You may know her as a former professional golf player, but Maya Reddy is also the Founder and CEO of Queer Asian Social Club and an LGBTQ+ activist.
A graduate of Claremont McKenna College, Maya was captain of the Varsity Golf Team and a three-time NCAA All American. She turned professional in 2015, played on the Cactus and National Women’s Golf Association Tours, and gained status on the Symetra Tour before having to take a step back from the sport due to its exclusive culture and the many harmful bigoted experiences she endured. As a result of that culture, Maya focused her pain on fighting for and becoming an advocate for LGBTQ+ inclusive policies in sports, working closely with organizations like Athlete Ally.
Today, Maya is dedicated to fighting for LGBTQ+ inclusive policies in sports and intends to use her J.D. to strengthen that work in inclusive policy formation, advocacy, and litigation defending trans and queer folks in athletics and elsewhere.
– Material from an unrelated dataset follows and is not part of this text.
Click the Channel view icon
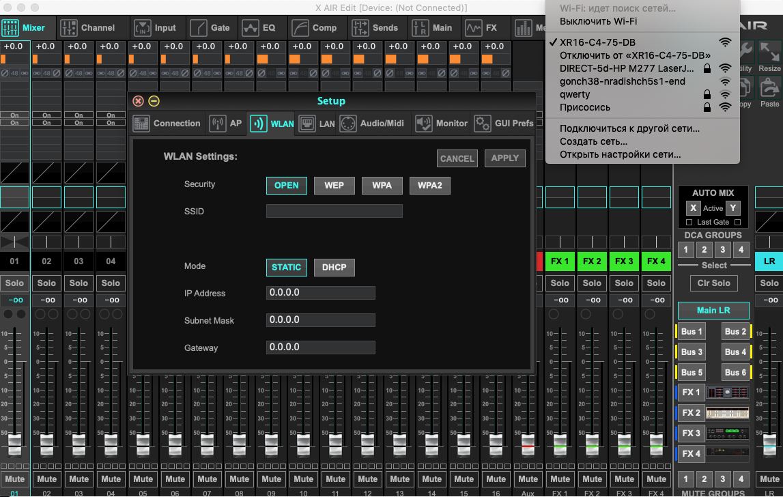Viewport: 783px width, 497px height. (70, 28)
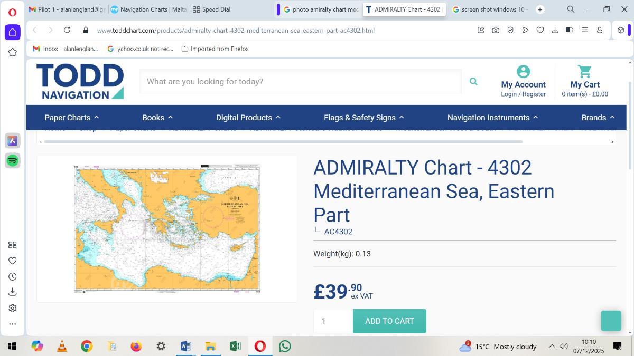634x356 pixels.
Task: Switch to Navigation Charts Malta tab
Action: (x=148, y=9)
What an inspiration!
It's hard to celebrate Pride Month without mentioning Vogue, and no, we're not talking about the magazine! Vogue, or voguing originated in the late 1980s and came from the Harlem ballroom scene of the 1960s.
William Roscoe Leake, also known as Willi Ninja, and the "Godfather of Voguing", and the Father of the House of Ninja, was very much a part of that scene. I first heard of him in the iconic 1990s documentary, Paris is Burning, which is on Netflix. The documentary focuses on drag queens living in NYC and their "house" culture (family) that provided a sense of community.
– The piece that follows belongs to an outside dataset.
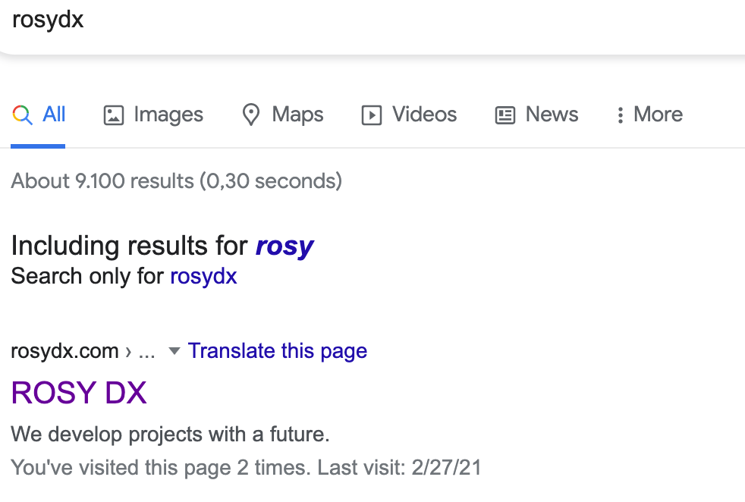The width and height of the screenshot is (745, 502).
Task: Expand the dropdown arrow next to rosydx.com breadcrumb
Action: (174, 351)
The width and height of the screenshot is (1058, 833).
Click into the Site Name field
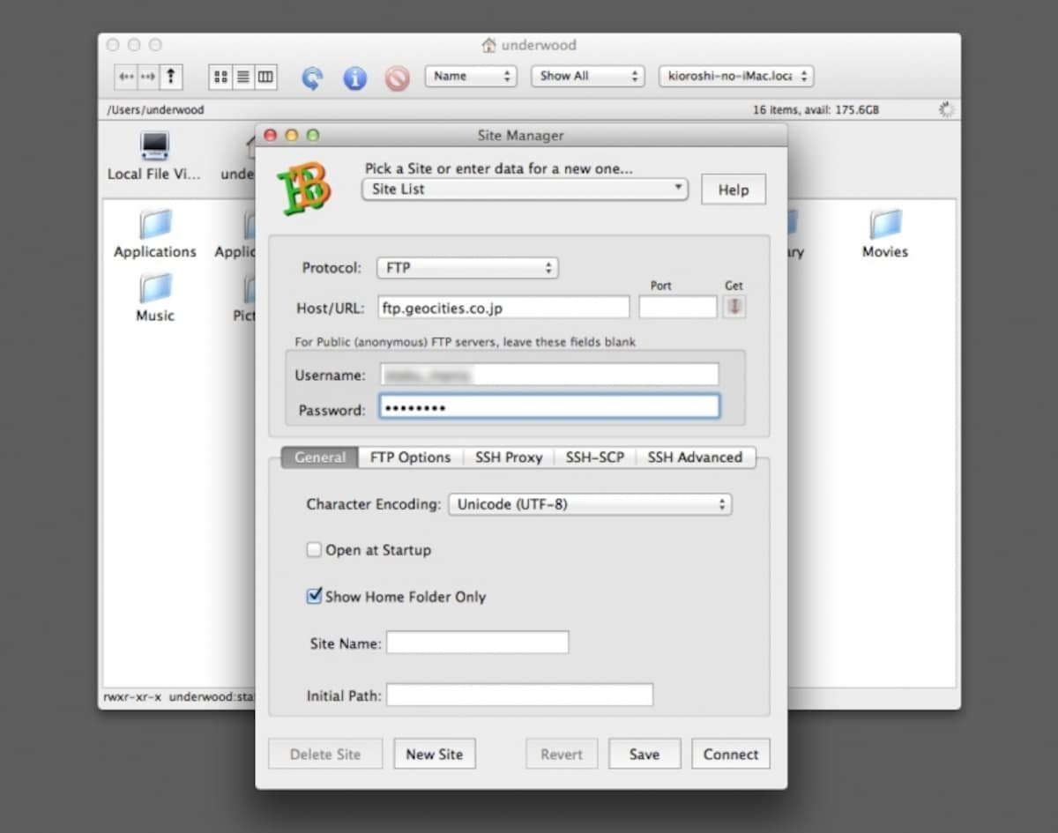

Willi was a self-taught dancer and even though he did not create this expression of dance, he perfected it and worked on refining it with clean, sharp movements. His influence can still be seen today. Kemetic hieroglyphics, the young Michael Jackson, Fred Astaire, Olympic gymnasts, and Asian culture inspired his movements.
It was through the House of Ninja that voguing moved from the underground ballroom scene to appearances in mainstream media. House of Ninja has had a fruitful history in the entertainment and fashion industries, even appearing in Madonna's Vogue music video. In the 1990s, House of Ninja began collaborating with major fashion designers including Malcolm McLaren to teach models — notably supermodels Naomi Campbell and Iman — about posture, movement, and posing through the art of Vogue. If you're interested in learning more about the ballroom dance scene, watch POSE on FX. It's a great to show celebrate Pride Month!
Today marks the start of Pride Month! To honor those who have played a pivotal role in pushing for LGBTQIA+ equality, I’ll be highlighting some of my favorite queer trailblazers for the month of June.
You can’t acknowledge Pride Month without mentioning Marsha P. Johnson, a Black, trans, bisexual woman, who lead the movement with protest and clashes for six days at the Stonewall Inn. On June 28, 1969 in New York City, police raided the gay club in Greenwich Village, which resulted in bar patrons, staff, and neighborhood residents rioting into Christopher Street outside. The protestors demanded the establishment of places where LGBT+ people could go and be open about their sexual orientation without fear of arrest.
Pride Month is largely credited as being started by bisexual activist Brenda Howard, also known as ‘The Mother of Pride’. She organized Gay Pride Week and the Christopher Street Liberation Day Parade a year after the Stonewall Riots. This eventually became what we now know as the New York City Pride March and was the catalyst for the formation of similar parades and marches around the world.